BAMAKO, February 13, 2017—In Africa today, more than 500 million people live without electricity. In fact, fewer than one in five Africans was connected to the power grid in 2012, and despite a modest increase from 32 % to 35% between 2010 and 2012, the rate of electrification continues to be too slow to keep pace with the rapid population growth on the continent.
For Paul Noumba Um, World Bank Country Director for Mali, these findings merit a call for a ‘solar revolution’, which he proposed at a round-table discussion on renewable energy during the Economic Forum held in the margins of the XXVII Africa-France Summit.
In their remarks, various speakers assessed the current status of renewable energies. The conclusion that emerged from the discussion was that development in Sub-Saharan Africa is stymied by the way electricity is currently distributed: that is, following the traditional format of weak and intermittent supply of hydrocarbon-based electricity.
Malick Alhousseini, Mali’s Minister of Energy and Water, and a succession of economic actors, all referred to the difficulties prevailing in the sector, notably the obstacles faced by African entrepreneurs in developing their projects. In addition to highlighting the noteworthy achievements in the field of renewable sources of energy, such as the Lighting Africa project, the panelists proposed a variety of solutions and brainstormed with the participants.
In an economic climate characterized by sputtering economic growth in large economies like those of Nigeria, Angola, and South Africa, Paul Noumba Um stressed the need to act urgently to speed up the implementation of a stable system of energy. “We are currently witnessing a paradigm shift and we must use new technologies to promote renewable energies, especially in rural areas,” he stated, emphasizing that this would also contribute to reducing poverty.
How can this be done? Governments should propose viable projects and transparent procedures while seeking to consolidate their gains to increase the production capacity of companies, whose present rate of increase in output is only between 1 and 2 gigawatts (GW) per year. Demand is growing at an annual rate of more than 6 or 7 GW.
To reduce this deficit, governments are being called upon to integrate solar technologies into their national electrification strategies, in order to put in motion a “solar revolution” by 2023, and to produce 1 GW of photovoltaic electricity connected to the national grid. This will also make it possible to supply off-grid solar energy to 56 million new users.
Solar Energy Improves the Lives of Rural Malians
The World Bank Group is already implementing electrification projects in the rural areas in Mali, in conjunction with the Malian Agency for the Development of Household Energy and Rural Electrification (AMADER).
As part of the Global Partnership of Output-Based Aid (GPOBA), the World Bank has also provided financing for projects to install new electricity meters in the commune of Sébékoro, in the Kayes region, to the west of Bamako. These meters are more affordable than those generally available on the market. The supply of electricity to the commune was also extended to run between 6 pm and midnight.
This means that children can now do their homework and study at home, and households can charge their telephones, listen to the radio, or watch television. It also allows owners of small restaurants to stay open longer through the use of refrigerators and freezers.
Through the Domestic Energy and Rural Access to Basic Sources Project (PEDASB), it was possible to install a 52 kilowatt peak (kWc) plant in Zantiébougou, in the Sikasso region to the south of Bamako. Some 765 people now have electricity connections and the commune has been able to empower women by developing a unit for processing local produce grown by the women of Zantiébougou. Other economic activities have also flourished such as trade, carpentry, welding, while teachers have noted an increase in the success rate of their pupils.
In Niena, also in the Sikasso region, 538 people are being supplied by a hybrid system (solar photovoltaic/diesel).

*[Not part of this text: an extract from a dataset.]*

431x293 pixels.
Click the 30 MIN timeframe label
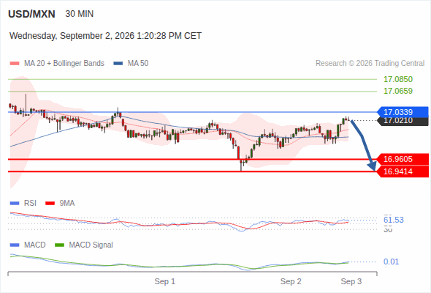tap(80, 14)
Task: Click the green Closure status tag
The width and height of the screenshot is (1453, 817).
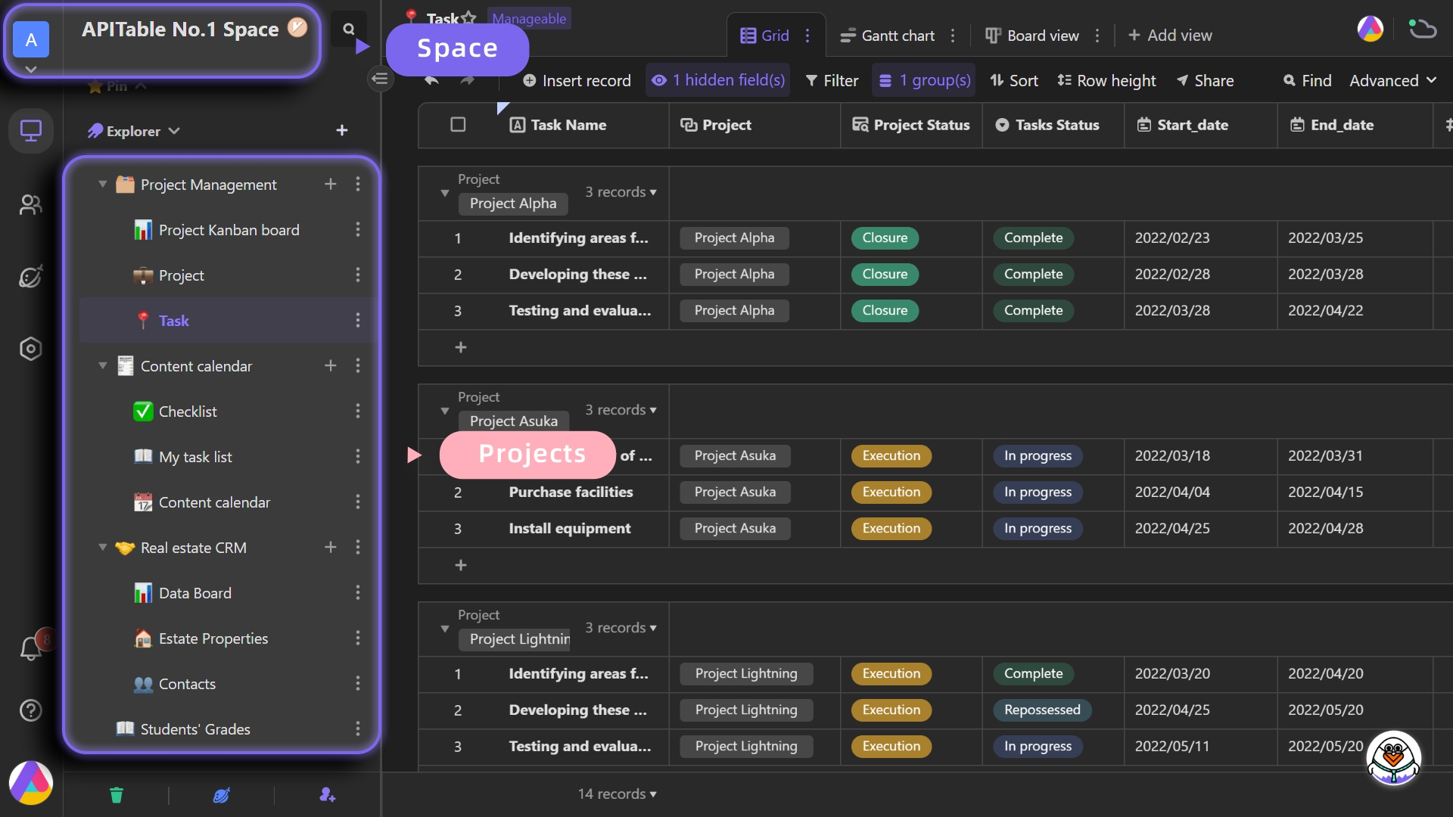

Apart from the advantages similar to those observed in Zantiébougou, access to electricity has improved the security and quality of health centers and clinics. Teachers have also reported a marked improvement in their pupils’ performance.
The energy sector plays a critical role in contributing to growth in Sub-Saharan Africa. The World Bank is committed to providing financial support to African governments for their reforms aimed at improving the energy sector and expanding access to users living in the most remote areas. It also actively advocating the use of renewable energies, which make up the main pillar in the Africa Climate Business Plan, launched by the Bank during COP21 in Paris in 2015 to mobilize $16 billion by 2018.